» **TASK 1**
Revise the stretch of the Gospel narrative passage from "On one occasion" through "the disciples asked.", replacing "marketplace" with "market square".
» **TASK 2**
Condense the paragraph of the Gospel narrative passage that begins "Jesus gently rebuked them" into a shorter version that keeps its main facts.

A lot of the people began to murmur that he was probably dead, but Jesus reached down and taking the boy by the hand, drew him to his feet—whereupon the boy seemed to stir, looked around wonderingly, and began to flex his muscles and straighten his clothes, brushing the dust and twigs from his garments and from his hair, no doubt wondering what in the world had taken place.
Later, in private, the disciples rather sheepishly wondered why they had not been able to cast the demon out. They were not about to confess this in public, and were no doubt chagrined when the father had said so openly that they had been unsuccessful in previous attempts to exorcise the spirit.
Jesus gently rebuked them by telling them there were some demons that were far more tenacious than others, thus illustrating that demons are individual creatures and spirit beings who have different kinds of personality and different degrees of stubbornness, and strength. He said, “this kind [of violent demon which is able not only to convulse the body, but also to cause the ears to be stopped up and the tongue to be blocked] will not be cast out except through prayer and fasting.”
Even the use of the word “lunatic” in the old King James version shows the popular concept of the person who was “struck by the moon” or “moon struck” when he was mentally addled, thus believing the affliction was more from an astrological source, attributing certain mystical powers to the moon, than from a demon. (The Latin luna provides the etymological basis for “lunatic” and means “moon.”)
On one occasion Jesus was up in the vicinity of Tyre and Sidon, along the Syrophoenician seacoast, when a woman of Canaan, a Greek-speaking native of the old Phoenician area, was pestering His disciples.
Perhaps they were walking along through a marketplace shopping for some food to eat to take along to the coast where they could sit down for a few hours’ relaxation and casual conversation, listening to the boom of the surf, and enjoying the bright blue day, when a woman kept asking first one and then the other of the large group of men who were walking among the bazaars and shops of the marketplace, stopping to examine first this and then that article, “Which one is Jesus Christ of Nazareth, the one who is able to do all the healing—I am desperate, you have got to point Him out to me because I need help!”
“What do you want?” one of the disciples asked.
“My daughter is terribly tormented and I believe it is a demon, and I have got to get some help, she is suffering terribly.”
Looking back over their shoulders, perhaps Peter, John and Andrew saw the growing mob of people around the loud protestations of the woman, and, knowing Jesus had come into the area for a much needed rest, probably tried to hustle Him along a little faster, saying, “Lord, let’s get out of here. I think a crowd is gathering.”
Finally, the woman managed to discern who Jesus was and began crying after Him very loudly.
The disciples said, “Lord, send her away, she’s been nagging and crying around after us for a long time now. She is embarrassing the daylights out of us, making a public disturbance and causing everyone to think we are crazy.
Perhaps Peter told Him, “Lord don’t listen to her, you know you came up here to get a rest, and there is no reason to get involved with these people or there is no telling what is going to happen. Let’s wait until we get back down into Galilee before drawing any further attention to ourselves.”

» **PROVIDED DATA**
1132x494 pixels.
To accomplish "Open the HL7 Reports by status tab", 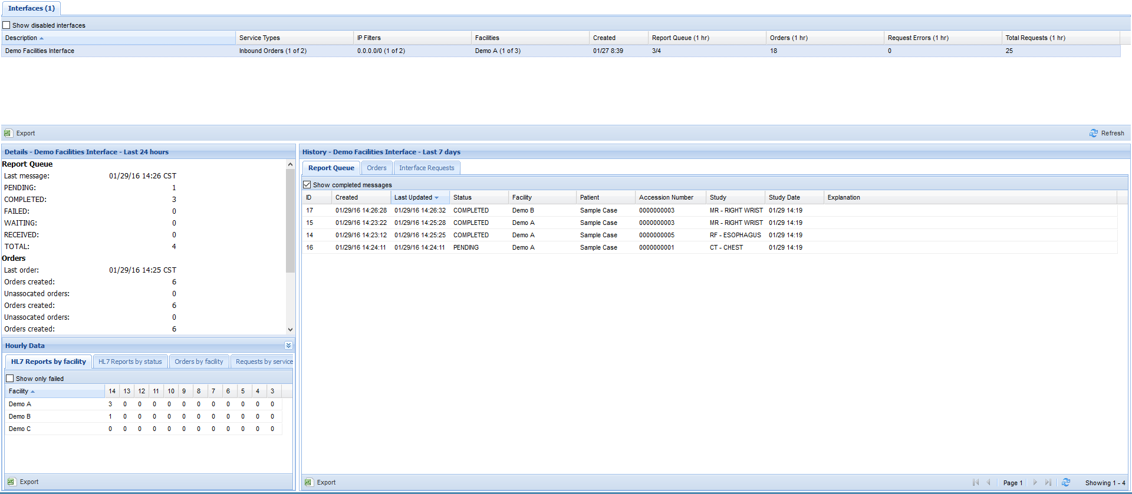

» **WORKED SOLUTION 1**
On one occasion Jesus was up in the vicinity of Tyre and Sidon, along the Syrophoenician seacoast, when a woman of Canaan, a Greek-speaking native of the old Phoenician area, was pestering His disciples.
Perhaps they were walking along through a market square shopping for some food to eat to take along to the coast where they could sit down for a few hours’ relaxation and casual conversation, listening to the boom of the surf, and enjoying the bright blue day, when a woman kept asking first one and then the other of the large group of men who were walking among the bazaars and shops of the market square, stopping to examine first this and then that article, “Which one is Jesus Christ of Nazareth, the one who is able to do all the healing—I am desperate, you have got to point Him out to me because I need help!”
“What do you want?” one of the disciples asked.

» **WORKED SOLUTION 2**
Jesus gently rebuked the disciples, explaining that some demons are far more tenacious than others. This showed that demons are individual spirit beings with differing personalities, degrees of stubbornness, and strength. He said that this kind, a violent demon able to convulse the body, stop up the ears, and block the tongue, would be cast out only through prayer and fasting.